Required work
Collect each line in the listing below that contains the word "Create", and reproduce those lines in full.

Task material
>>>

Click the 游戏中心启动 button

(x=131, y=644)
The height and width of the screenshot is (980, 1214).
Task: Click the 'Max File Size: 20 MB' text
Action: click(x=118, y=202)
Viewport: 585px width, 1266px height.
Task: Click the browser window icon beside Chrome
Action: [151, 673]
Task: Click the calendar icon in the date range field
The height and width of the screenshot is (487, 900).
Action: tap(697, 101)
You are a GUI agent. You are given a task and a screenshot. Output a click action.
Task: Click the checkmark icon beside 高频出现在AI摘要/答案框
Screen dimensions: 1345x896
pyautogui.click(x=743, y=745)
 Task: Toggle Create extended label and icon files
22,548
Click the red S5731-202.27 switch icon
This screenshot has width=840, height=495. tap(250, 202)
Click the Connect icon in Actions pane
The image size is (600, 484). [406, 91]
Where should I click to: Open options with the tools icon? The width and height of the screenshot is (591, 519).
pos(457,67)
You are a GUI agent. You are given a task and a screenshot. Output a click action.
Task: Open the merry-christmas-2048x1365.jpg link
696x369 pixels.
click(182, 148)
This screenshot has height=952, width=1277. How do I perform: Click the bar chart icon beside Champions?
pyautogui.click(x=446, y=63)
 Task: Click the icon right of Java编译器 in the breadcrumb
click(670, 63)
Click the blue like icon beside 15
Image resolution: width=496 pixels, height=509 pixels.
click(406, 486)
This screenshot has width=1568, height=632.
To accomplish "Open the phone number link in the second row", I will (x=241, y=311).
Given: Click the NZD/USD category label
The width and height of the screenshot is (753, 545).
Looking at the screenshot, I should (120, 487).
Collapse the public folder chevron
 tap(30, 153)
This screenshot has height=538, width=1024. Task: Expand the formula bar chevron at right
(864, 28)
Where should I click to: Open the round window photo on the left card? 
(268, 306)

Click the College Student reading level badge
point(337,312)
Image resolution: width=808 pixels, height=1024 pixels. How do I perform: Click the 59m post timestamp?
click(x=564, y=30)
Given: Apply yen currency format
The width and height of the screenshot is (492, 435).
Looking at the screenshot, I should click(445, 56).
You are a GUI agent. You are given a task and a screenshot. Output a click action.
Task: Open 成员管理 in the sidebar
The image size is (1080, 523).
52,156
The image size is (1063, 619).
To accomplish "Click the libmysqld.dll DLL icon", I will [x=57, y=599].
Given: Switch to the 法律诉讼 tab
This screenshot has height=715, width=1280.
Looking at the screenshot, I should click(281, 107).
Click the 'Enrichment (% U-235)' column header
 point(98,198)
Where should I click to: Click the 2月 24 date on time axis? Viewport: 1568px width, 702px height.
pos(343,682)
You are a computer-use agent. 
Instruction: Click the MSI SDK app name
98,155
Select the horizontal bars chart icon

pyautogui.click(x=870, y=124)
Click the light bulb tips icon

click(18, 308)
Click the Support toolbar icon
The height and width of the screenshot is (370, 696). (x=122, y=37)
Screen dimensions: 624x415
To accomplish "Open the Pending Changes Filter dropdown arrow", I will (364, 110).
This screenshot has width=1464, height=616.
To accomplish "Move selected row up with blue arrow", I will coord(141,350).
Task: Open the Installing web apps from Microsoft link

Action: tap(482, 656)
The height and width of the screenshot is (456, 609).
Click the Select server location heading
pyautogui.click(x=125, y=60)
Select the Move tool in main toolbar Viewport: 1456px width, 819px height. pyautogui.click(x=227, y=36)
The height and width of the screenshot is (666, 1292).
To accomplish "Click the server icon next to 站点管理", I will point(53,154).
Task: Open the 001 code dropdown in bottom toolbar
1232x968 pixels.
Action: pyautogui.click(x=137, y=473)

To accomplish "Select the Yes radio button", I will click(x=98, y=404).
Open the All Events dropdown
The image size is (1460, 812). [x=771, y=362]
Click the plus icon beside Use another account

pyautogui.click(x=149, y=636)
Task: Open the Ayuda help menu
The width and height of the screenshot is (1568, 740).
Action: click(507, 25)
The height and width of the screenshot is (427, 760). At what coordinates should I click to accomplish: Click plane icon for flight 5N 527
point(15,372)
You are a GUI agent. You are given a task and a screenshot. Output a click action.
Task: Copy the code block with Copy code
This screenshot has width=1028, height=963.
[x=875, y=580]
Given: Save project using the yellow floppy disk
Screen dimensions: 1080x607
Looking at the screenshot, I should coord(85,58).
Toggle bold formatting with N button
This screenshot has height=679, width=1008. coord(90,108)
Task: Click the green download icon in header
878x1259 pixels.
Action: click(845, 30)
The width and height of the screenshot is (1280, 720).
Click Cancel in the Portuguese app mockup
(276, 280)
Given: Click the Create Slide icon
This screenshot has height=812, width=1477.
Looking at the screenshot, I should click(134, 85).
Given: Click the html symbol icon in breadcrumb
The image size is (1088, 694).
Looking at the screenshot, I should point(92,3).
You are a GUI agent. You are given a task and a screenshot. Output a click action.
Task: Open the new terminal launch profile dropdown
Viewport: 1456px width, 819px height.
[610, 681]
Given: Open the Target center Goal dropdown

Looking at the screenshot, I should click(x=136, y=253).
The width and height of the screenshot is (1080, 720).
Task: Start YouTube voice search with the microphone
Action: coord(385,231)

<<<

Worked answer
 Task: Toggle Create extended label and icon files
Given: Click the Create Slide icon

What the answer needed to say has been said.